1、热力学分析

紫外熔解实验结果显示二元探针（binary probe，BPs）在25°C至50°C范围内表现出稳定的杂交特性，而线性探针（linear probe，LPs）仅在高于68°C时才表现出显著的杂交特性；圆二光谱分析观察到BPs在匹配目标时表现出典型的RNA/DNA双链特征，而在错配目标时信号显著减弱。结果表明BPs在较宽的温度范围内表现出稳定的杂交特性，且在识别错配目标时表现出显著的能量惩罚，增强了对SNV的区分能力。

图2. LP和BP的鉴别表征

2、荧光猝灭分析

荧光淬灭分析Cas12a与RNA（crRNA或BP辅助的crRNA）的结合过程显示，传统CRISPR-Cas12a系统的ΔG为0.55 kJ/mol，而HEPSD平台的ΔG增加到3.13 kJ/mol。结果表明HEPSD平台在识别错配目标时表现出更高的能量障碍，显著抑制了Cas12a的激活，提高了对SNV的识别能力。

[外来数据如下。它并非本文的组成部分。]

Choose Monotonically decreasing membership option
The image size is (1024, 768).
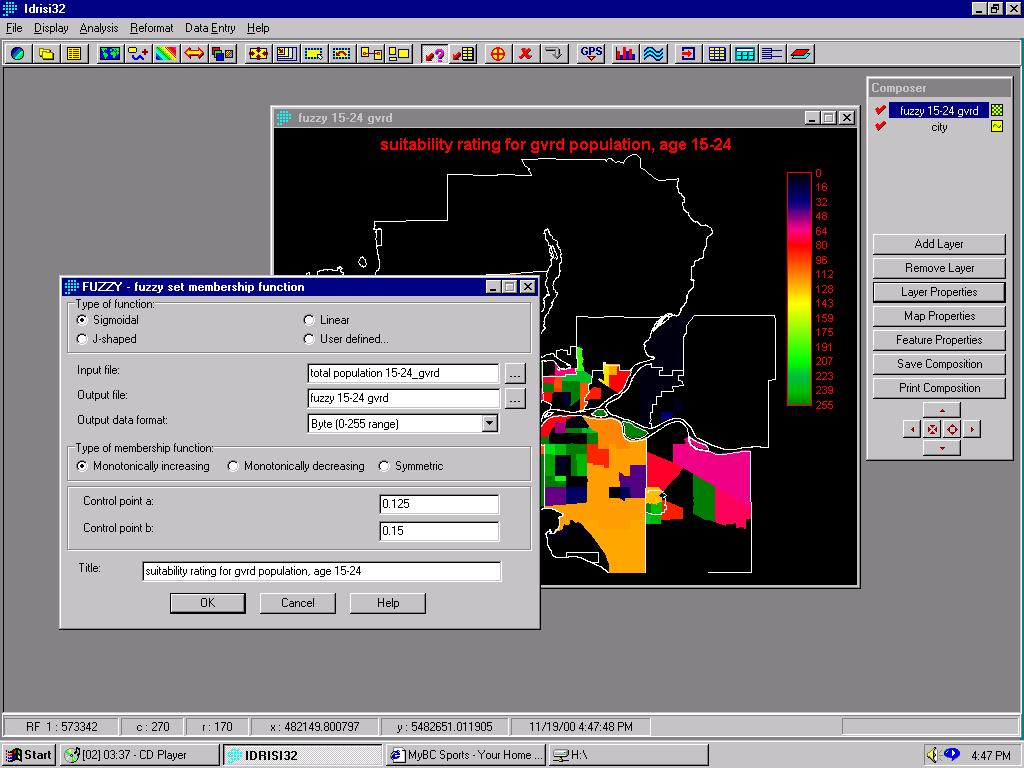[x=233, y=466]
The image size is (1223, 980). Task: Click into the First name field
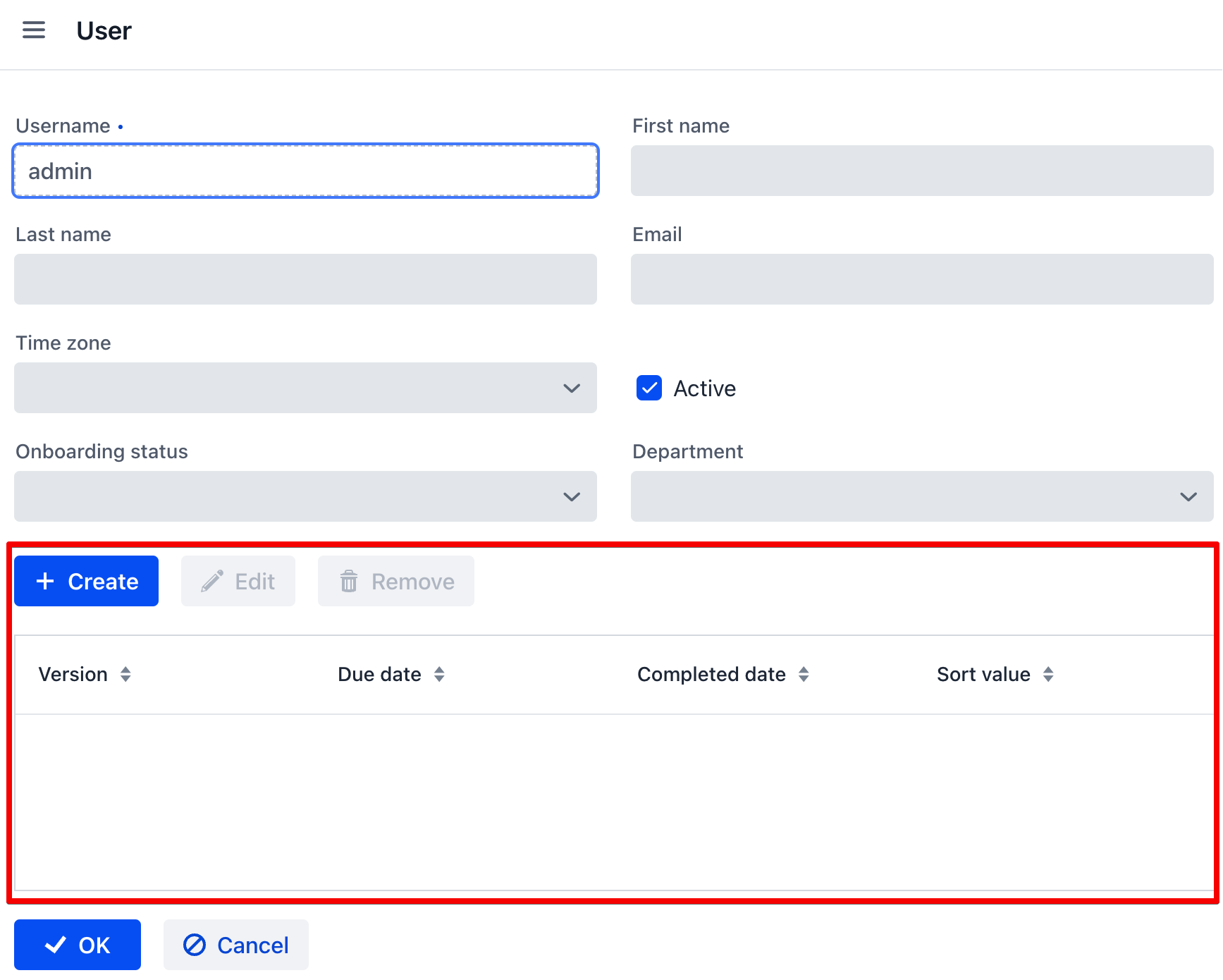921,171

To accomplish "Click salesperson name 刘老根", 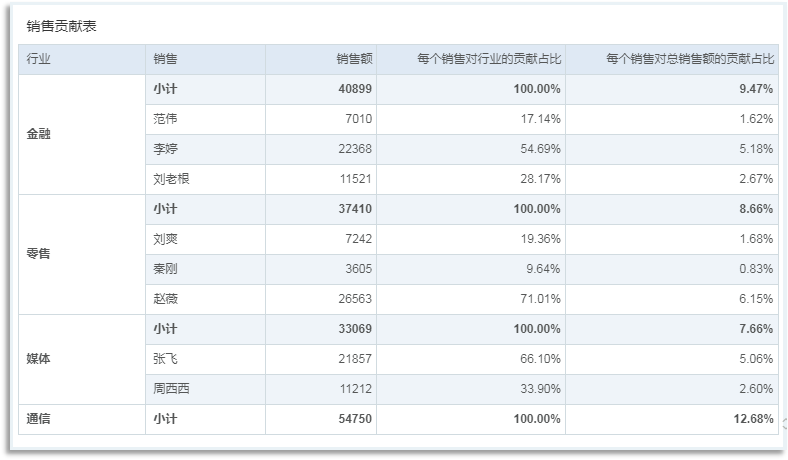I will 172,179.

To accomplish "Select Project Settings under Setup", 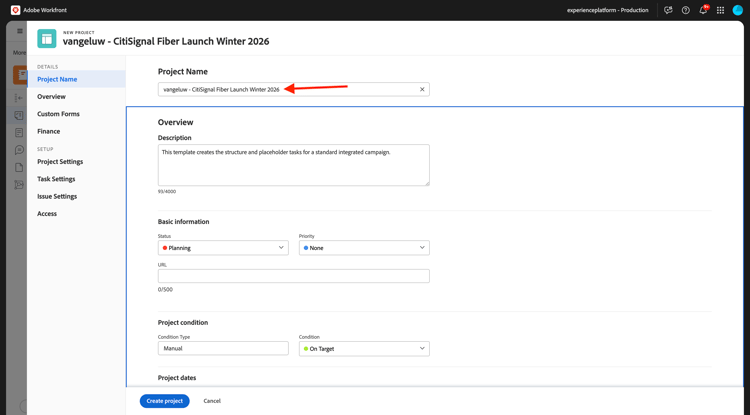I will point(60,162).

图3. 匹配或不匹配靶标的普通CRISPR/Cas12a系统与HEPSD之间的△G和△△G值的比较分析

3、分子动力学研究

为了分析HEPSD系统在识别匹配和不匹配目标时的杂交动力学，研究人员进行了分子动力学模拟研究。均方根偏差（RMSD）分析结果显示，匹配目标的RMSD值在10 ns后稳定，而错配目标的RMSD值持续波动。该结果说明了HEPSD平台在识别错配目标时表现出动态不稳定性，而在匹配目标时则表现出稳定的结合，进一步证实了其高特异性检测能力。

图4. 匹配或不匹配靶标的CRISPR/Cas12a (C)和HEPSD (D)进行MDs模拟的RMSD分析

4、荧光各向异性测量

顺利获得荧光各向异性测量研究HEPSD平台在识别匹配和错配目标时的结合稳定性时发现，匹配目标的荧光各向异性值较高，而错配目标的荧光各向异性值较低。结果说明HEPSD平台在识别错配目标时表现出较低的荧光各向异性值，表明其结合较弱，进一步验证了其高特异性。

图5. HEPSD与匹配或不匹配的目标的结合稳定性FA分析

研究人员使用HEPSD平台对收集的132个临床样本（包括BRAF V600E和EGFR L858R突变）进行了检测。

结果显示，在104个BRAF V600E样本中，88个突变型样本和16个野生型样本的检测结果与NGS结果高度一致；在20个EGFR L858R样本中，11个突变型样本和9个野生型样本的检测结果与NGS结果高度一致；在8个临床血浆样本中，HEPSD平台检测到的突变型样本与NGS结果一致。

这些结果证实了HEPSD平台能在临床样本检测中实现了100%的准确率。

图6. BRAF V600E和EGFR L858R样本的临床分析